● SELECTED EXCERPT
__________

NIGERIA AND THE CHALLENGE OF CORRUPTION

NIGERIA AND THE CHALLENGE OF CORRUPTION

It was all going very well for Edu until she ran into the current brick wall. At only 37, an exponential rise up the ladder of politics for the medical doctor who had served as Commissioner for Health in Cross River, had painted a future awash with promise. But all of that promise is about to be washed down Nigeria’s rapidly filling drain.

The allegations are yet to scale the formidable hurdle of proof, but in Nigeria, there is hardly ever any smoke without fire. Some N585 million is the jaw-dropping amount traced to a private account which supposedly received the amount at the instance and instruction of the minister. The money was meant for payment to vulnerable groups in Akwa Ibom, Lagos, Cross River and Ogun States.

__________

● TASKS TO COMPLETE
A: Decide whether each statement below agrees with the piece on Nigeria and corruption: (i) Edu was 37 years old. (ii) The allegations against the minister have been proven. (iii) The money was intended for vulnerable groups in Ogun State, among others. For each one, answer yes or no and quote the words of the text that settle it.
B: Rewrite the stretch of the piece on Nigeria and corruption from "It was all going" through "and Ogun States.", replacing "promise" with "potential".
C: Write what comes next in the piece on Nigeria and corruption, picking up after its final sentence.

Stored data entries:
__________

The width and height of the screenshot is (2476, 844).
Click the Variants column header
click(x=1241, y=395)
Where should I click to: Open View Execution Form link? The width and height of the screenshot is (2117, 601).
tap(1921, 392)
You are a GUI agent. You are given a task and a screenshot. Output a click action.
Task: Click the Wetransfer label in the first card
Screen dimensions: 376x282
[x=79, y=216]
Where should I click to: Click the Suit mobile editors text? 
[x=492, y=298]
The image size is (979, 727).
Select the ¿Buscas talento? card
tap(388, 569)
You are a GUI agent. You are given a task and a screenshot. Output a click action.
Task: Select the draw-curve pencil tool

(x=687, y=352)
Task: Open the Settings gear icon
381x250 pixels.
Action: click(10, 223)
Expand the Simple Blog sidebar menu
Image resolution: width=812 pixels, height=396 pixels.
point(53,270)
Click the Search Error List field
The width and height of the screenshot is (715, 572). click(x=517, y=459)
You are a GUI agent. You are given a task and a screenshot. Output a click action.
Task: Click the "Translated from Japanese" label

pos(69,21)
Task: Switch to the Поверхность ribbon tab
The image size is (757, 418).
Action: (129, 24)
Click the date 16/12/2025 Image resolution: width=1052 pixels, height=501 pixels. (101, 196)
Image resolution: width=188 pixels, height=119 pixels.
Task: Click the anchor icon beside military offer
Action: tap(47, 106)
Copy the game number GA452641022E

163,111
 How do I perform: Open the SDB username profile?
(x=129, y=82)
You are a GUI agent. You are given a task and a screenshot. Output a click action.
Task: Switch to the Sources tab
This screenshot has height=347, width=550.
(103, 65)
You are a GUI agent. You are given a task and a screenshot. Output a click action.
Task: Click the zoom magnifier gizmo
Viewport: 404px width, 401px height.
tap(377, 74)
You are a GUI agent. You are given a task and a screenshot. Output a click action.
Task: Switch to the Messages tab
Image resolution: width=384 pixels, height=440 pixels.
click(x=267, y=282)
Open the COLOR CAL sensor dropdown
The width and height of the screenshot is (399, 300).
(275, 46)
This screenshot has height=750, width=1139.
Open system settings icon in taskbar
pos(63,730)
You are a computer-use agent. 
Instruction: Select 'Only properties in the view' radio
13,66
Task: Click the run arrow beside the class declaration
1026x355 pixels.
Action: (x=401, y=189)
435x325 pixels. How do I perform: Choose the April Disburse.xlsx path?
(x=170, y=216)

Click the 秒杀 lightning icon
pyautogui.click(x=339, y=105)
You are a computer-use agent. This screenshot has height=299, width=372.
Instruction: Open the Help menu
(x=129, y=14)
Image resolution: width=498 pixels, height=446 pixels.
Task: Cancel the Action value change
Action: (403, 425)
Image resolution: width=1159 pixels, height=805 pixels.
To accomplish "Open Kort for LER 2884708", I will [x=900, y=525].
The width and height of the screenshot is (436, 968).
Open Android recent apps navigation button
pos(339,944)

__________

● ANSWERS BY ITEM
A:
(i) Yes: "At only 37"
(ii) No: "The allegations are yet to scale the formidable hurdle of proof"
(iii) Yes: "The money was meant for payment to vulnerable groups in Akwa Ibom, Lagos, Cross River and Ogun States."

B:
It was all going very well for Edu until she ran into the current brick wall. At only 37, an exponential rise up the ladder of politics for the medical doctor who had served as Commissioner for Health in Cross River, had painted a future awash with potential. But all of that potential is about to be washed down Nigeria’s rapidly filling drain.

The allegations are yet to scale the formidable hurdle of proof, but in Nigeria, there is hardly ever any smoke without fire. Some N585 million is the jaw-dropping amount traced to a private account which supposedly received the amount at the instance and instruction of the minister. The money was meant for payment to vulnerable groups in Akwa Ibom, Lagos, Cross River and Ogun States.

C:
The story may still be developing, with the various state agencies eager to bare their newly sharpened teeth to the skeptical eyes watching the new administration. But the signs are that it is a classic Nigerian story, with the overarching theme that what was supposed to be an advantage has instead become an embarrassment.

Nigeria became a humanitarian basket case since Boko Haram scaled up its operations within the country in 2009. Attack after attack has left many communities on the verge of ruination.

Amidst the ruination wrought by Boko Haram and other equally ruthless terrorist groups, Nigeria has struggled to confront its considerable humanitarian crisis. Men, women, and their children have seen their previous lives obliterated and a new reality of squalid refugee camps, hopelessness, and horrible living conditions foisted on them.

Before the crisis, Nigeria had grappled with grand issues of multidimensional poverty, unemployment, and underdevelopment. The activities of the terrorists only served to exacerbate an already tragic situation.

The Humanitarian and Poverty Alleviation Ministry was conceived by the Muhammadu Buhari administration to confront the mounting humanitarian challenge. It was further rebranded under the administration of Bola Ahmed Tinubu.

Yet, almost from inception, the Ministry has been rocked by allegations of money laundering on an outrageous scale.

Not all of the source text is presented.